Mais les Gazaouis sont sceptiques : “Ils ont fait de Jérusalem une ville juive, pris la Cisjordanie et dévasté Gaza, et maintenant nous courons désespérément après la trêve pour ouvrir les points de passage ? Nous nous fichons des points de passage”.

“Le peuple palestinien veut cette trêve mais comme les Israéliens nous y ont habitués, dans tous les accords qu’ils signent, ils prennent ce qu’ils veulent et laissent le reste sur les épaules des Palestiniens”.

Côté israélien, les habitants de Sdérot, cible régulière des roquettes du Hamas, sont perplexes eux-aussi : “Au cas où on aurait oublié, nous sommes frappés par des roquettes Quassam tous les jours. Impossible dans ces conditions d’avoir un cessez-le-feu”. “Je pense que cette trêve est une déception, même les officiels de l’armée et les preneurs de décision la qualifient de déception”.

Une déception pour l’opinion publique israélienne notamment parce qu’Israël a renoncé à faire de la libération du jeune soldat Gilad Shalit une condition préalable à la trêve. Parmi les conditions exigées par l‘état hébreu, l’arrêt des tirs de roquette et l’arrêt de la contrebande d’armes vers Gaza.

Mark Regev, porte-parole du Premier ministre israélien : “Nous espérons sincèrement qu‘à partir de jeudi, la population civile du sud ne sera plus victime de ces tirs intempestifs de roquettes et de mortier par les terroristes de la bande de Gaza et que nous aurons une nouvelle période de paix et de calme”.
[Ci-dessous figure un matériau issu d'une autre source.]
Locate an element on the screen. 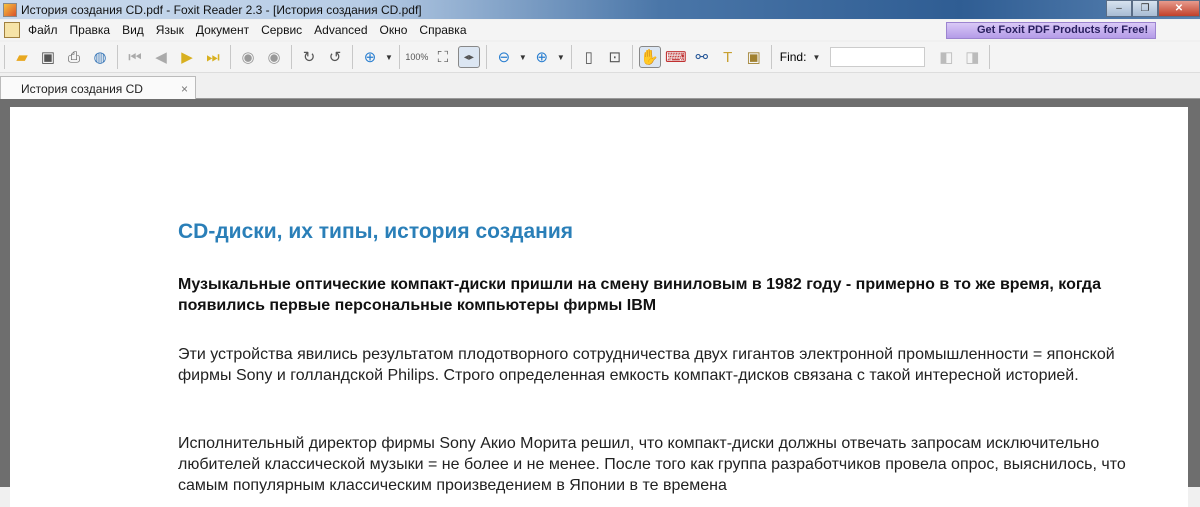  menu-tools: Сервис is located at coordinates (282, 30).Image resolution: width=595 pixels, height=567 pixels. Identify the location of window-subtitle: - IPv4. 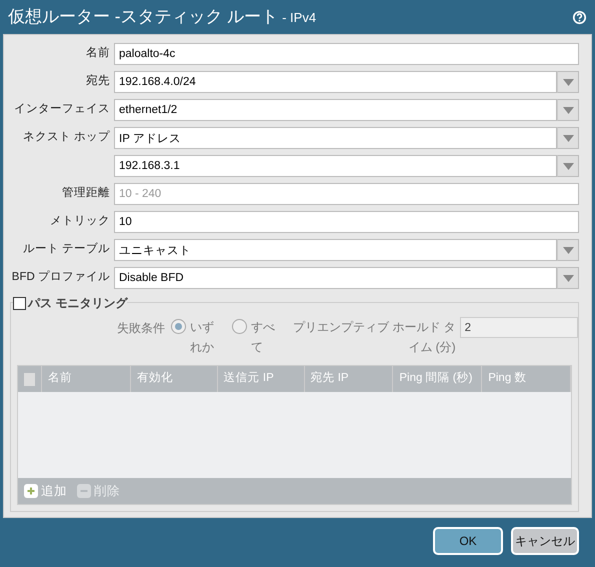
(299, 18). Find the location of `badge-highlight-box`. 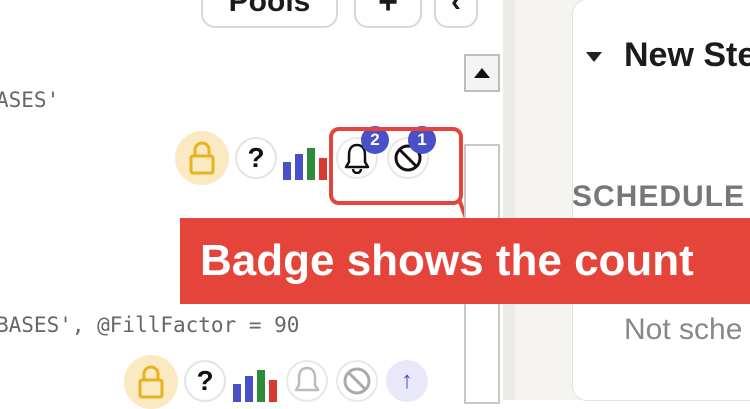

badge-highlight-box is located at coordinates (396, 166).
Les Palestiniens attendent en échange la réouverture des points de passage avec l’extérieur, en particulier celui de Rafah, à la frontière égyptienne, ainsi qu’une levée du blocus imposé à la bande de Gaza depuis la prise de pouvoir du Hamas .
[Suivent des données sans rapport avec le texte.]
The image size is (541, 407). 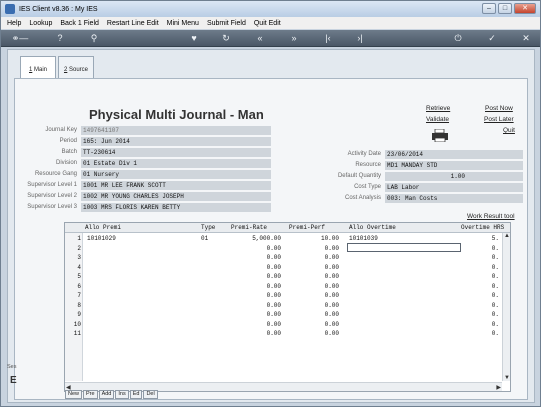 I want to click on minimize-button: –, so click(x=489, y=8). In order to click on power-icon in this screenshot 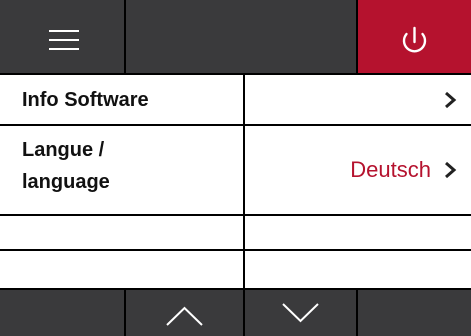, I will do `click(414, 40)`.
Ismaïl Haniyeh, chef du Hamas à Gaza : “Les demandes palestiniennes étaient claires : levée du blocus, ouverture des points de passage et fin de l’agression. Nous pensons que nous avons été entendus. Nous pensons que cet accord va durer et que les Palestiniens vont enfin voir les fruits de leur persévérance”.

L’espoir, donc, même si les deux parties campent sur leur positions de fond respectives. L’accord, qui s’est fait sans participation du président palestinien Mahmoud Abbas, est de nature à affaiblir celui-ci… Pour la première fois depuis un an un envoyé de Ramallah s’est rendu hier à Gaza.